Du 1er au 16 août 1936, les Jeux olympiques d’été de Berlin furent mis au service de la propagande nazie, magnifiant la puissance de l’État totalitaire et l’idéologie revendiquant la supériorité de la race aryenne. Attribués à la République de Weimar en 1931 pour marquer la réintégration de l’Allemagne dans la communauté des nations, les Jeux de Berlin permirent ainsi à Hitler de conforter sa légitimité auprès des Allemands et dans le monde. Ils donnèrent du IIIe Reich l’image parfaitement trompeuse d’une nation pacifique, tolérante et moderne, masquant le racisme d’État comme le réarmement à marche forcée. Dès le lendemain de la cérémonie de clôture, les persécutions contre les Juifs, suspendues durant les épreuves, s’intensifièrent pour déboucher sur la Kristallnacht du 9 au 10 novembre 1938. La course à la guerre, engagée avec la remilitarisation de la Rhénanie en mars 1936, s’accéléra, ponctuée par l’Anschluss avec l’Autriche, le démantèlement de la Tchécoslovaquie puis l’invasion de la Pologne.

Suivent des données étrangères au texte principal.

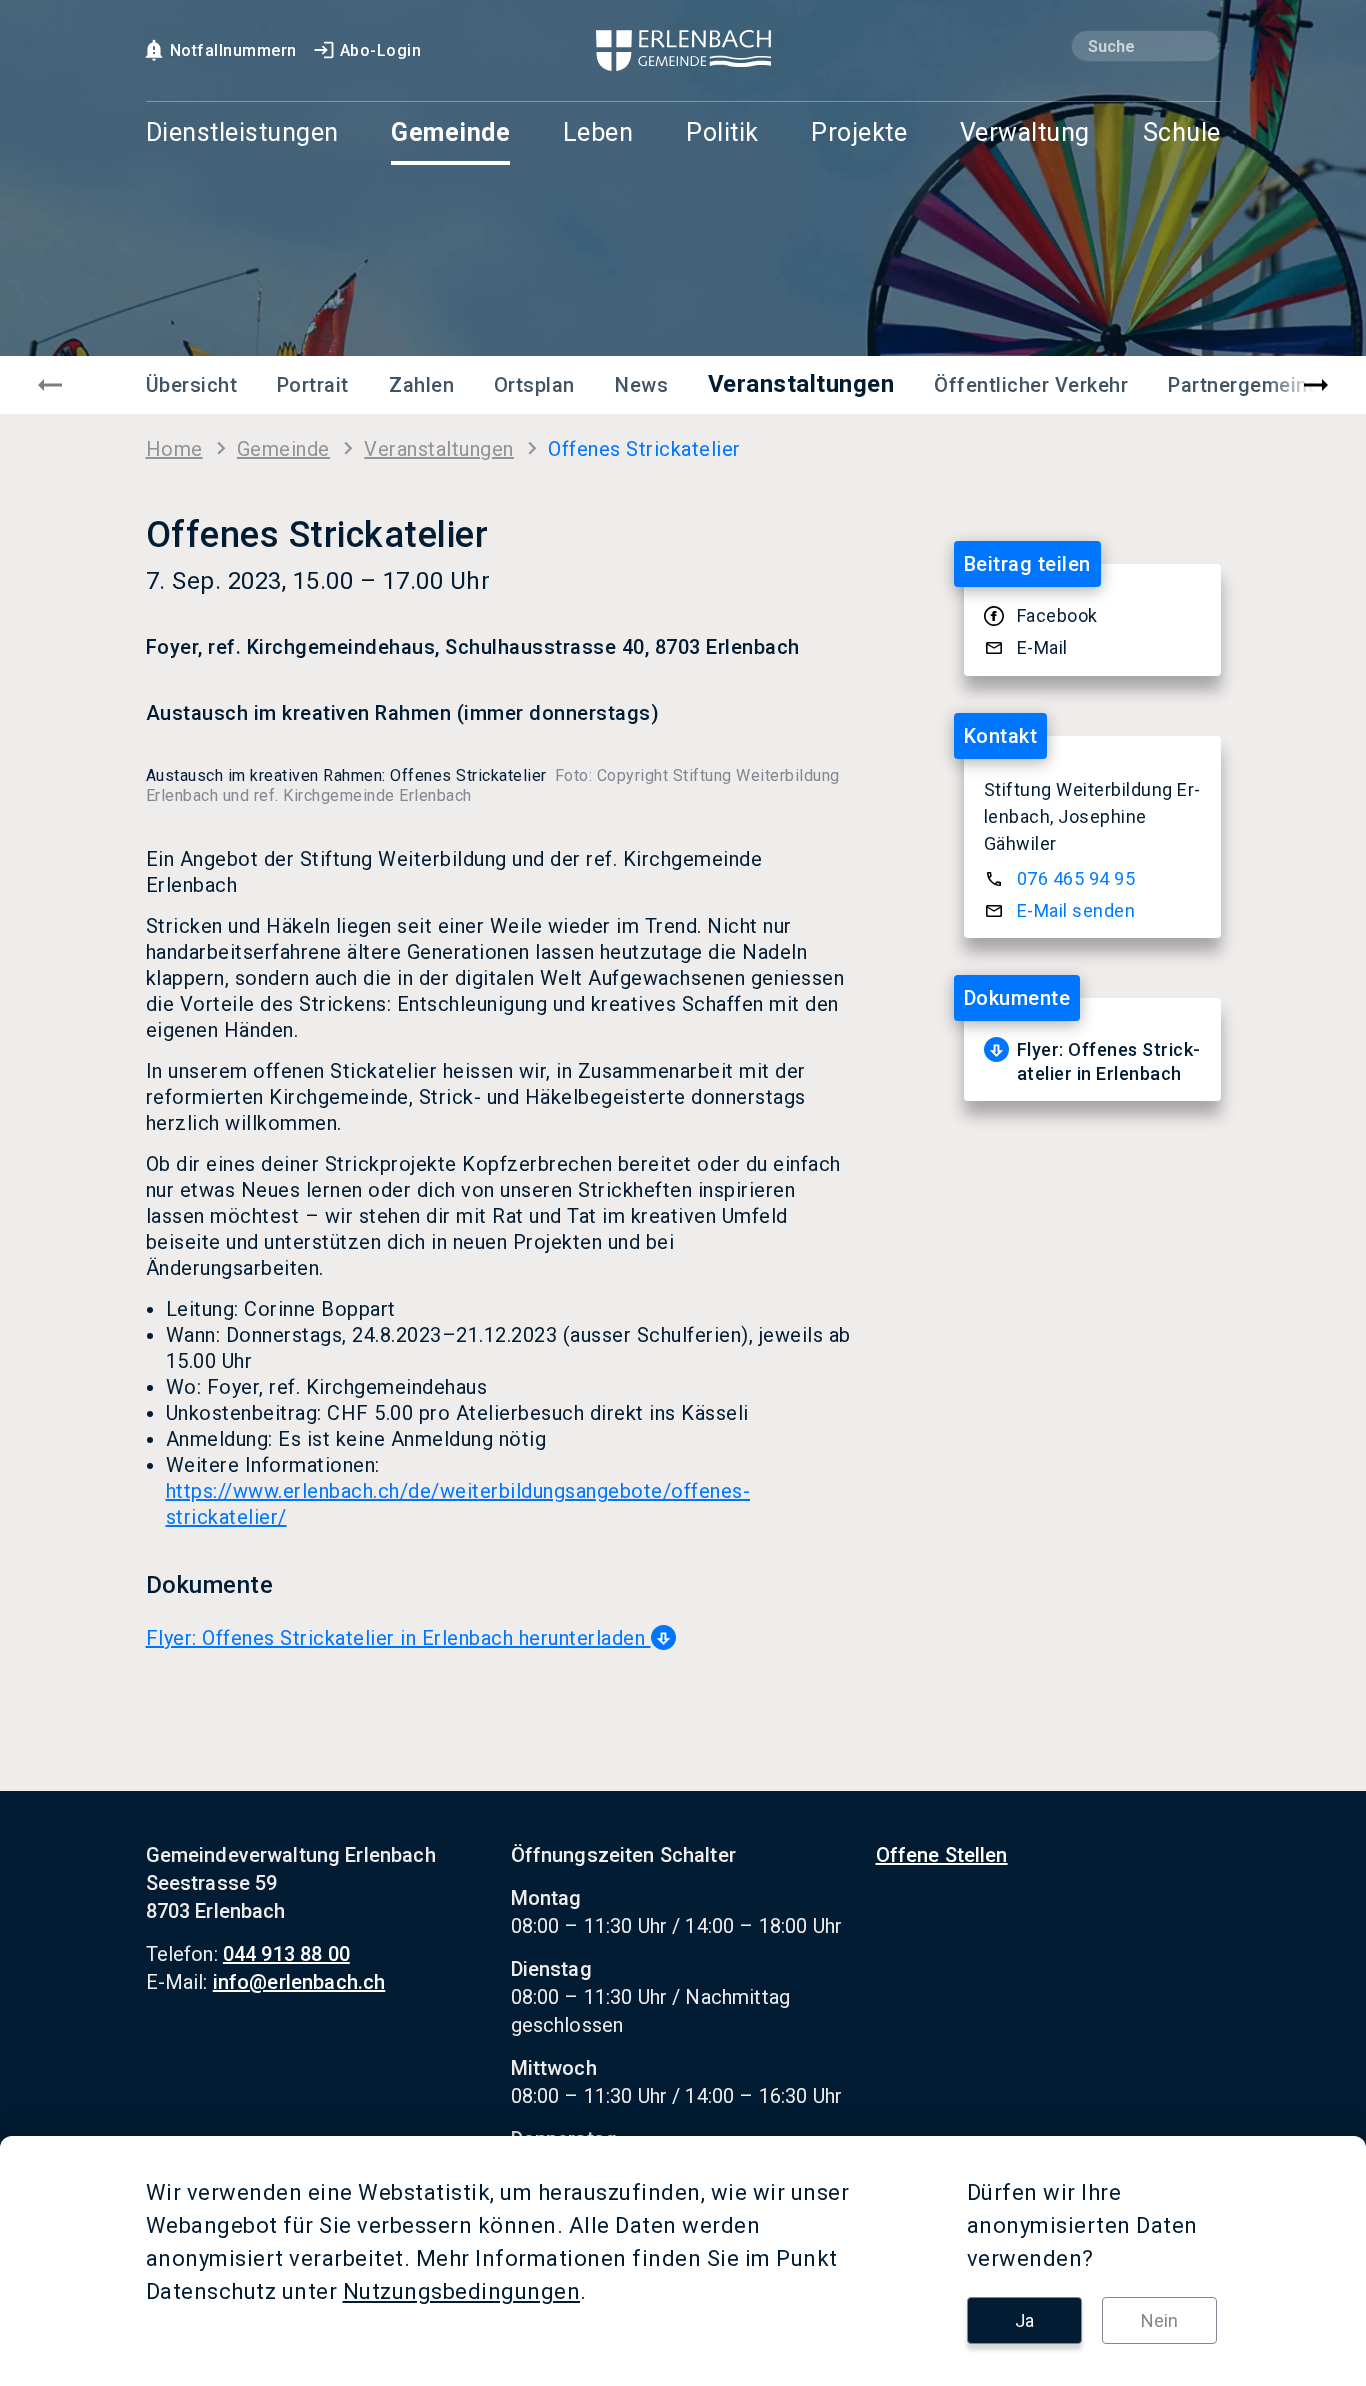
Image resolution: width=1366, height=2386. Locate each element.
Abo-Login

Le monde des années 2020 est très différent de celui des années 1930. Et la Chine de Xi n’est pas l’Allemagne de Hitler. Mails il existe des points communs dans les configurations et les dynamiques. En désignant Pékin pour organiser les Jeux d’hiver de 2022 après ceux d’été en 2008, le CIO a délibérément ignoré l’avertissement de Churchill qui rappelait qu’« un peuple qui oublie son passé se condamne à le revivre ». Il offre à Xi Jinping, en pleine remontée des tensions internationales, une occasion unique de célébrer son modèle de totalitarisme numérique et de mettre en scène la solidarité des régimes autoritaires, qui entendent liquider la démocratie comme les valeurs universelles dont l’olympisme est l’un des fruits afin de se tailler des sphères d’influence d’où toute liberté sera proscrite.
Les Jeux olympiques d’hiver, qui se sont ouverts le 4 février dernier à Pékin, resteront dans l’histoire non pour leur dimension sportive mais pour leur caractère aberrant, qui pousse à leur extrême les dérives mercantiles et l’absence d’éthique du CIO.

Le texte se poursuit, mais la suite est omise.